▸ Task inputs:

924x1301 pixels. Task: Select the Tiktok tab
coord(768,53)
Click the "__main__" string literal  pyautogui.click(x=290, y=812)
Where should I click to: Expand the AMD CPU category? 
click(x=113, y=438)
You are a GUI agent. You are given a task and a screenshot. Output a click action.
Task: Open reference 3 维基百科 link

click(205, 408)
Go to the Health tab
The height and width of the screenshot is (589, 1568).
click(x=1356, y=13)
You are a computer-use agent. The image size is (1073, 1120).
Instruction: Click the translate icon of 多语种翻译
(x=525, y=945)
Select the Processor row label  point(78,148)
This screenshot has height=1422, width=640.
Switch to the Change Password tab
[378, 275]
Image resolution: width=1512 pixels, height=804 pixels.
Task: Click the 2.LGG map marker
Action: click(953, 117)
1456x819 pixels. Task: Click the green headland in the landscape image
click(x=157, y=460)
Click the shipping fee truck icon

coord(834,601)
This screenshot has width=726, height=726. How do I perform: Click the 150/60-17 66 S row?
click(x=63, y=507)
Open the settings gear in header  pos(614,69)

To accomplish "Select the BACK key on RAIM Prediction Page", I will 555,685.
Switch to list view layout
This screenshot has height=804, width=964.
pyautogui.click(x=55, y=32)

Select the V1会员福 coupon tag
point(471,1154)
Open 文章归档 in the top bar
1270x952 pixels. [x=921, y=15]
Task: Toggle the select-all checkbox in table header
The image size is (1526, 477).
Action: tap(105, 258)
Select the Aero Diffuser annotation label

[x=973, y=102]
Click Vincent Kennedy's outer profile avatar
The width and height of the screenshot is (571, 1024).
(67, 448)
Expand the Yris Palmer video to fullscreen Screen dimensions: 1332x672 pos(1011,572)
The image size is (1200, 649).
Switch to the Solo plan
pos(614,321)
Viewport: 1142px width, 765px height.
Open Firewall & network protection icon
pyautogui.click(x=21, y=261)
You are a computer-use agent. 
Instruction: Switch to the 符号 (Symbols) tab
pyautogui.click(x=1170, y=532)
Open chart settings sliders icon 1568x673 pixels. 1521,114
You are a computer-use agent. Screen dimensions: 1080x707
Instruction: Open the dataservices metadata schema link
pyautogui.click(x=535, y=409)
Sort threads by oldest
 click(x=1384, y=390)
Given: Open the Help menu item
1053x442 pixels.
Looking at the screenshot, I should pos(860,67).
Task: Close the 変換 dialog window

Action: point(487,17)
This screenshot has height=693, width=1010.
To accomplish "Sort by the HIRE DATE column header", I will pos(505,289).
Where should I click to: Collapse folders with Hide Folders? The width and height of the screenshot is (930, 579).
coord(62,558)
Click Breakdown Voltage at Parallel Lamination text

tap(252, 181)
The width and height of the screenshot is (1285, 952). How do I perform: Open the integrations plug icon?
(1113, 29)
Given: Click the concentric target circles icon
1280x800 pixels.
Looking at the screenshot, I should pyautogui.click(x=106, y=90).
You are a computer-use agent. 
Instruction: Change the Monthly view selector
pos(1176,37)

▸ What the task requires: Retype exactly the span of lines from the one with "This screenshot has width=726, height=726." through the one with "Task: Toggle the"; include both ends and omit the rest of the material.

▸ Response below:
This screenshot has width=726, height=726. How do I perform: Click the 150/60-17 66 S row?
click(x=63, y=507)
Open the settings gear in header  pos(614,69)

To accomplish "Select the BACK key on RAIM Prediction Page", I will 555,685.
Switch to list view layout
This screenshot has height=804, width=964.
pyautogui.click(x=55, y=32)

Select the V1会员福 coupon tag
point(471,1154)
Open 文章归档 in the top bar
1270x952 pixels. [x=921, y=15]
Task: Toggle the select-all checkbox in table header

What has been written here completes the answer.